Среда обитания застойных киногероев прекрасно гармонирует с их внут­ренним миром. У большинства за плечами много пережитого, и это сильно на них сказывается. Парадигматический застойный герой давно и безнадежно увяз в неразрешимых проблемах. Герой-мужчина часто вовлечен в отноше­ния с несколькими женщинами; эти отношения его не удовлетворяют, но не могут быть прекращены; то же самое относится и к его опостылевшей работе. Женщины, в свою очередь, либо страдают из-за отсутствия семьи[6], либо, если она у них есть, осознают, что это не то, что им нужно[7]. Потребность изменить собственную жизнь в сочетании с невозможностью это сделать приводит к невротическому, хаотичному поведению, яркие примеры которого — герой Олега Янковского в «Полетах во сне и наяву» (режиссер Роман Балаян, 1982) и персонаж Олега Басилашвили в «Осеннем марафоне» (режиссер Георгий Данелия, 1979).

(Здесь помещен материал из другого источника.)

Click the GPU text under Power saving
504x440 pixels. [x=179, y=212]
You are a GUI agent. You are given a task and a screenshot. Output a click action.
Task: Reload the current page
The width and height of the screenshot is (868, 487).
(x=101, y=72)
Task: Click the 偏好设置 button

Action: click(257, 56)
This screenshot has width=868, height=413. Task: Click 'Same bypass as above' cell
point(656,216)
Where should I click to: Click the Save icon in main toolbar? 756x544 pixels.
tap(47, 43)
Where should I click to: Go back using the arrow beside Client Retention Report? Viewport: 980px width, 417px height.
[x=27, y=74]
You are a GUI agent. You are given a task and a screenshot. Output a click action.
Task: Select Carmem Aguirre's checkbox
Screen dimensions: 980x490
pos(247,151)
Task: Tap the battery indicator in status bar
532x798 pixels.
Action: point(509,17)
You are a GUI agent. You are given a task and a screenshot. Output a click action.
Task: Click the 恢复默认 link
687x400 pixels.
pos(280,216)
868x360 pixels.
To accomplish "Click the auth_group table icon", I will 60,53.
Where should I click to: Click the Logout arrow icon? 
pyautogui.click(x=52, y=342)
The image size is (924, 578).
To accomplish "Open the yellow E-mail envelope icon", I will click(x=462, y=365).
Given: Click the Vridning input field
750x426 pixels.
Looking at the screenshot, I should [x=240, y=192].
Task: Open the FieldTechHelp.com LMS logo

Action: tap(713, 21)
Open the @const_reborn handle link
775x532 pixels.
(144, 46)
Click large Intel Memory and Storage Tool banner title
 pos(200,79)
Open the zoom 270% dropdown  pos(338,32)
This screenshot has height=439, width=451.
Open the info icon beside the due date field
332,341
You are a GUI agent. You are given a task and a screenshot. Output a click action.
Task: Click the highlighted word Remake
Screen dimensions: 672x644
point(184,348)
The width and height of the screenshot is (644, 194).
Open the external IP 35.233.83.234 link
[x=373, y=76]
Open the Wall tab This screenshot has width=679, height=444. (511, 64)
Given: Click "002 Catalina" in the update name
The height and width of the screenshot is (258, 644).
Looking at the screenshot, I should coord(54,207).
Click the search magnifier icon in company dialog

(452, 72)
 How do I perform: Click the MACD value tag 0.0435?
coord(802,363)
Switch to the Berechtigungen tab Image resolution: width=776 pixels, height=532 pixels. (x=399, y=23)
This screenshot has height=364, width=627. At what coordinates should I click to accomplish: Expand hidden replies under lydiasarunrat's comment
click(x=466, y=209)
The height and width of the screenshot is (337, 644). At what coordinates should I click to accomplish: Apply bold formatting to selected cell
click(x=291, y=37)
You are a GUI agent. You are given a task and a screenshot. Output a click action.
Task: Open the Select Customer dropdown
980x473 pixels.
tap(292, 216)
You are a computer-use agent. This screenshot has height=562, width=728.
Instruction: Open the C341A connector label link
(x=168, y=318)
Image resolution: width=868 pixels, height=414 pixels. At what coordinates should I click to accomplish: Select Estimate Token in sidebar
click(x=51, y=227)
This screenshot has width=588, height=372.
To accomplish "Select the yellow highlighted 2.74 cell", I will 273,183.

Если бы отсутствие решения означало стабильность и устойчивость, то эти фильмы действительно свидетельствовали бы о постоянстве позднесоветского мира — кольцевая композиция мелодрам вроде «Зимней вишни» (режиссер Игорь Масленников, 1985) или того же «Осеннего марафона» вызывает в памяти фрейдовское понятие навязчивого повторения[8]. Однако невротическое состояние не очень вяжется с устойчивостью: в его основе лежит темпоральность истощения, а не стабильного воспроизводства. В конце за­стойного фильма герой часто оказывается в той же ситуации, что и в его на­чале, однако экстраполировать этот порочный круг даже в среднеотдаленное будущее не представляется возможным. Трудно представить себе героя «Осеннего марафона», разрывающегося между женой и любовницей лет через десять — но представить его в каком-то другом состоянии еще сложнее. Когда личный кризис повторяется из фильма в фильм, он становится соци­альным симптомом, а отсутствие перспектив его разрешения на индиви­дуальном уровне не просто проблематизирует советский метанарратив исторического прогресса, а переворачивает его. Истощенная, распадающаяся окружающая среда дополнительно усиливает ощущение непредставимого, но неотвратимо приближающегося финала советской цивилизации.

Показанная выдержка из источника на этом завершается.